* [DOCUMENT SECTION]:
══════

The invention therefore relates in particular a new group-forming device 2, which can be combined, for example with a KDF machine of the applicant, to form a filter-production line. Multiple filters can be produced, which are processed together with tobacco rods in the applicant's filter-attachment machine MAX as filter rods with 4 times or 6 times the usable length to form filter cigarettes.

FIG. 3 shows a variation and/or a different type of embodiment of the present invention as compared to FIG. 2. By comparison, FIG. 3 shows an additional hard element unit 61.2 that is inserted between the two soft elements units 604 and 605.2, shown on the left in FIG. 2. Multi-segment filters for cigarettes that comprise five different segments, for example, can be produced in this way.

The schematic representation in FIG. 4a) shows a soft element unit 604 according to the invention for supplying two individual filter segments. Soft filter rods 80, e.g. made of cellulose acetate, are fed via a feeder element 70.1 into a soft-element supply container 53.1. The respective filter rods and/or filter elements 80, e.g. with 8 times the usable length, are removed with a removal drum 8.1. The diverter roll 71.1 is provided for a secure removal of the filter elements 80. A device for removing rod-shaped articles from a supply container is known, for example, from reference DE 25 05 998 C2 that corresponds to the U.S. Pat. No. 4,020,973.

On the removal drum 8.1, the filter elements 80 are then cut into two filter elements 81 with four times the usable length with the aid of a first circular knife 72.1 that is driven rotatingly and is sharpened constantly on a grinding element 73.1. Two additional cuts are then made with two additional circular knives 72.2, arranged one after another, of which only the first circular knife can be seen in FIG. 4a), so that the filter elements 81 on the whole are cut into four filter elements 82 with double the usable length.

The four filter elements 82, which are arranged axially in longitudinal direction on the removal drum 8.1 as shown in FIG. 4b), are then transferred to a staggering drum 13.1 which staggers the filter elements 82, as indicated in FIG. 4b). This is followed by a transfer to a pushing/cutting drum 74.1 in which the filter elements 82 are initially aligned cross-axially and are subsequently cut with the circular knife 72.3 into two filter plugs 83. The filter plugs 83, produced in this way, are moved to a transfer drum 63.4 and are then transferred to a pushing/transfer drum 75.1 in which the filter plugs 83 are separated and pushed apart. Finally, the pushed-apart filter plugs 83 are moved to a combining drum 64.1 and then to a transfer drum 63.5, which can be operatively connected to a combining drum 64.2-64.5 of another functional unit. Thus, the filter elements deposited on the transfer drum 63.5 can be combined with the filter elements deposited on the additional combining drum 64.2-64.5.

══════

* [ENTRIES PROVIDED]:
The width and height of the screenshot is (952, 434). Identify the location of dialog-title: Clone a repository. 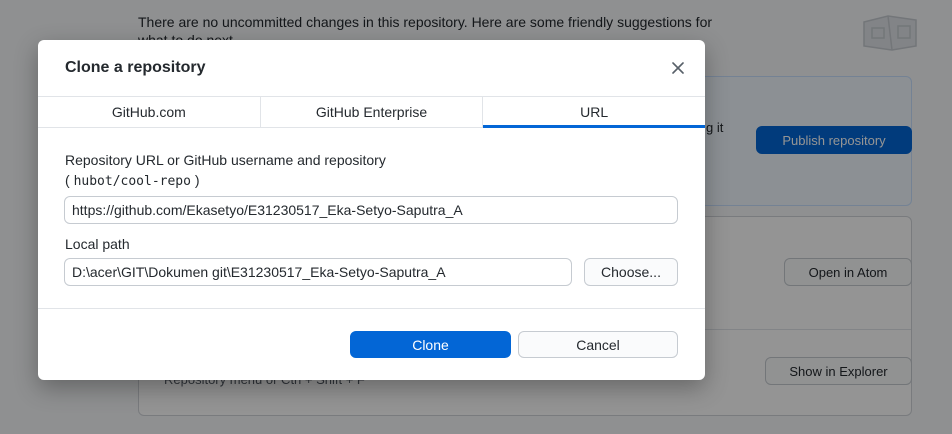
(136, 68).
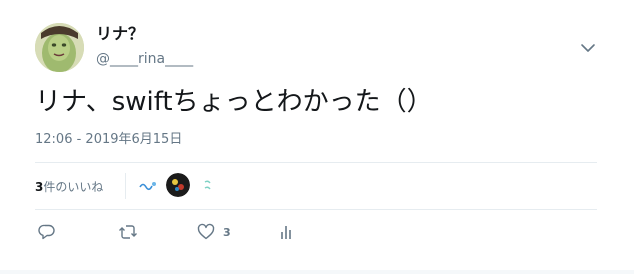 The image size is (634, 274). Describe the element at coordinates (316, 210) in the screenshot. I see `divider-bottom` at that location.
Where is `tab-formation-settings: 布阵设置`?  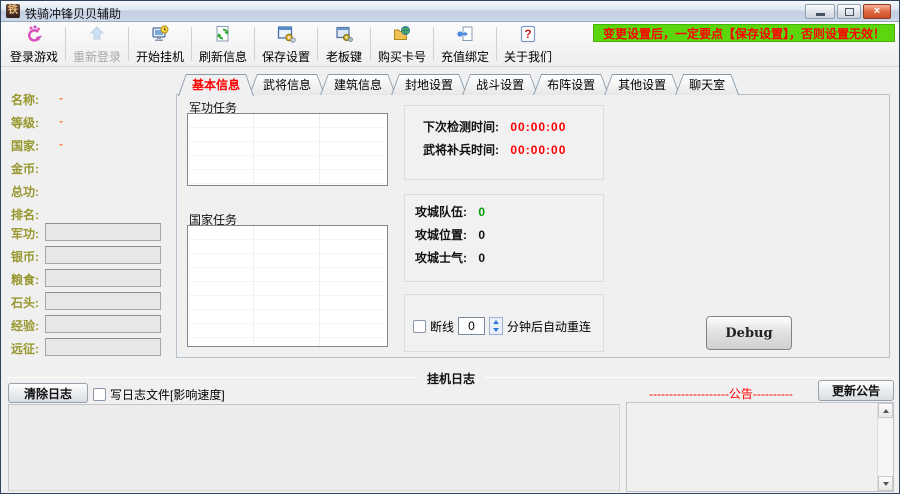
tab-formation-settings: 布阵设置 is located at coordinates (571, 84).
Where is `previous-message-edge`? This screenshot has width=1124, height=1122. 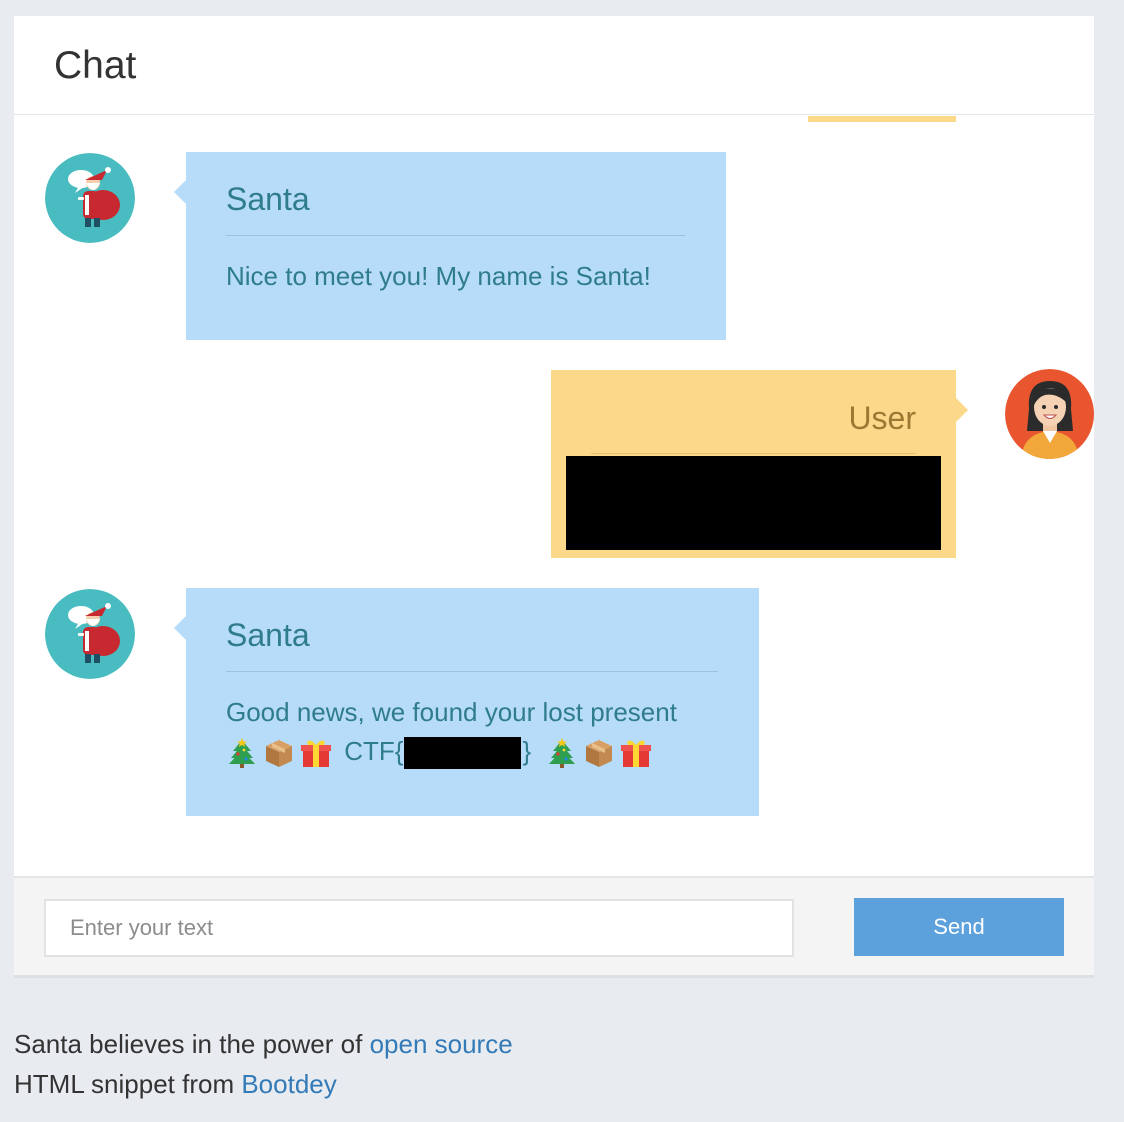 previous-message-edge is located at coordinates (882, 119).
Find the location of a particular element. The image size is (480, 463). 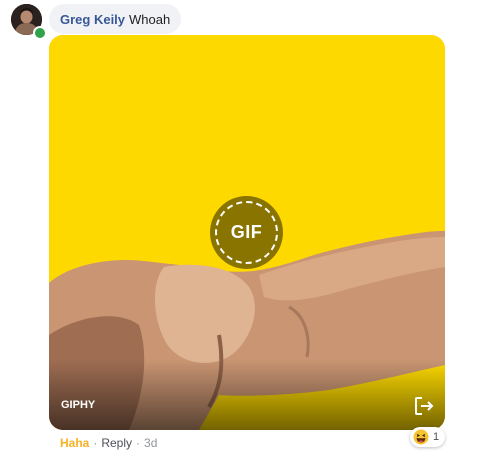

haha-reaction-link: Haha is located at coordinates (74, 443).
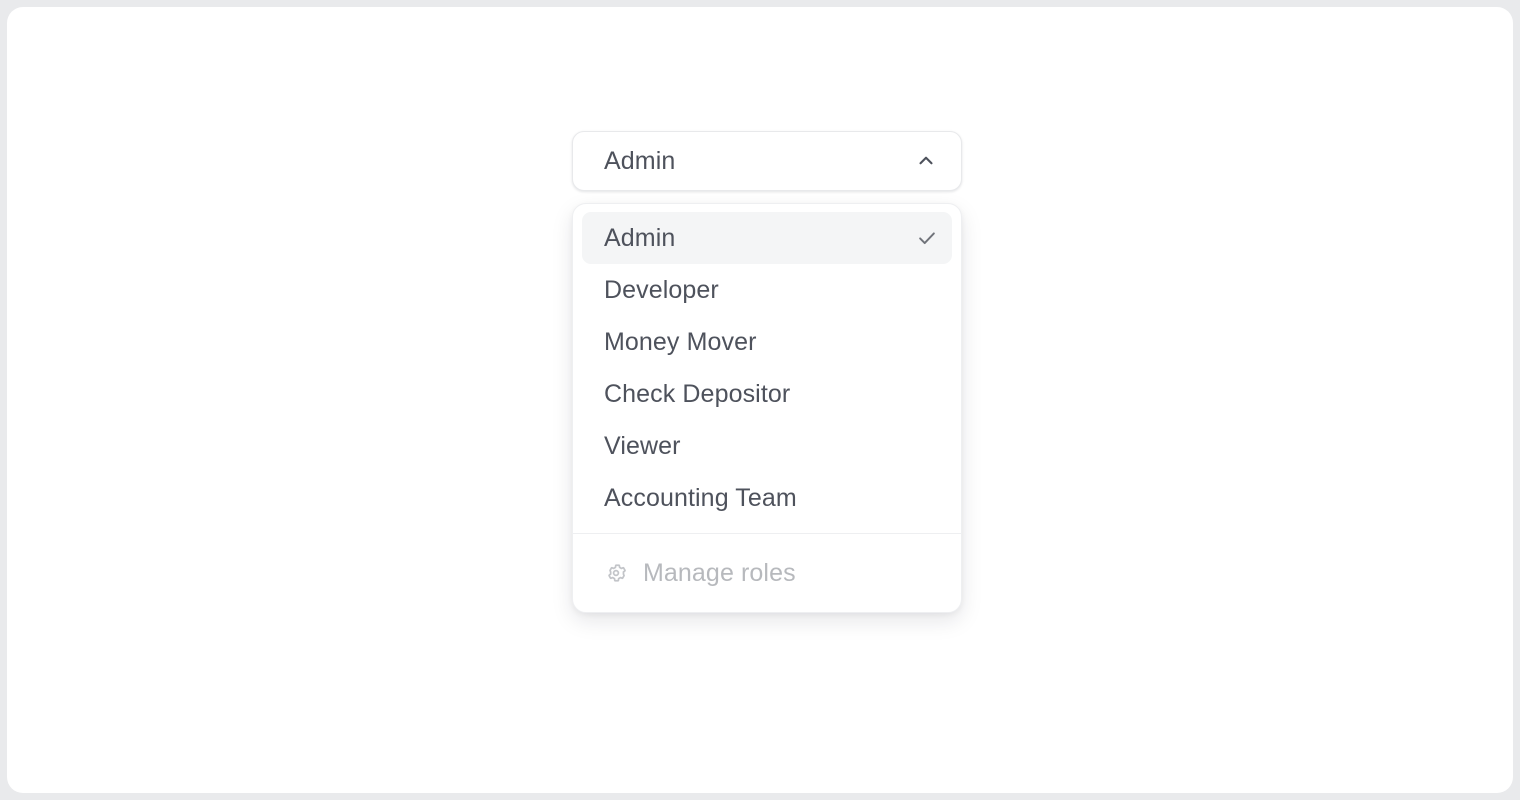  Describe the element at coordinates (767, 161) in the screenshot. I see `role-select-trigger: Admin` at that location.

══════

* [TASK GOAL]:
Please extend the description of the cigarette filter group-forming device above, picking up after its last sentence.

* [TASK OUTPUT]:
FIG. 4c schematically shows a different embodiment according to the invention of a soft element unit 604, which for the most part corresponds to the soft-element unit shown in FIG. 4a), but with a different design for some of the drums. The drums 74.1 and 63.4 arranged in FIG. 4a) are replaced by a single pushing/cutting/pushing drum 90. Furthermore, a transfer drum 63.11 replaces the pushing-transfer drum 75.1.

The pushing/cutting/pushing drum 90.1 essentially corresponds to the pushing/cutting/pushing drum 90 described in the following with reference to the FIGS. 7 and 8. The filter elements 80 to 83, shown in FIG. 4d), are processed in the same way as in FIG. 4a) until they reach the staggering drum 13.1. The staggering drum 13.1 staggers the filter elements with 2 times the usable length 82 and transfers these to the pushing/cutting/pushing drum 90.1. In this drum, the filter elements with 2 times the usable length are initially aligned cross-axially, are cut and then pulled apart in longitudinal axial direction. The correspondingly cut filter plugs 83 are then transferred with a correspondingly predetermined spacing in longitudinal axial direction to the transfer drum 63.11, which in turn transfers the filter plugs to the holding troughs 84 of the combining drum 64.1. The transfer drum could be eliminated, if necessary, from this exemplary embodiment by using a slightly different geometrical arrangement, so that the structural height of the soft-element unit 604 would be reduced.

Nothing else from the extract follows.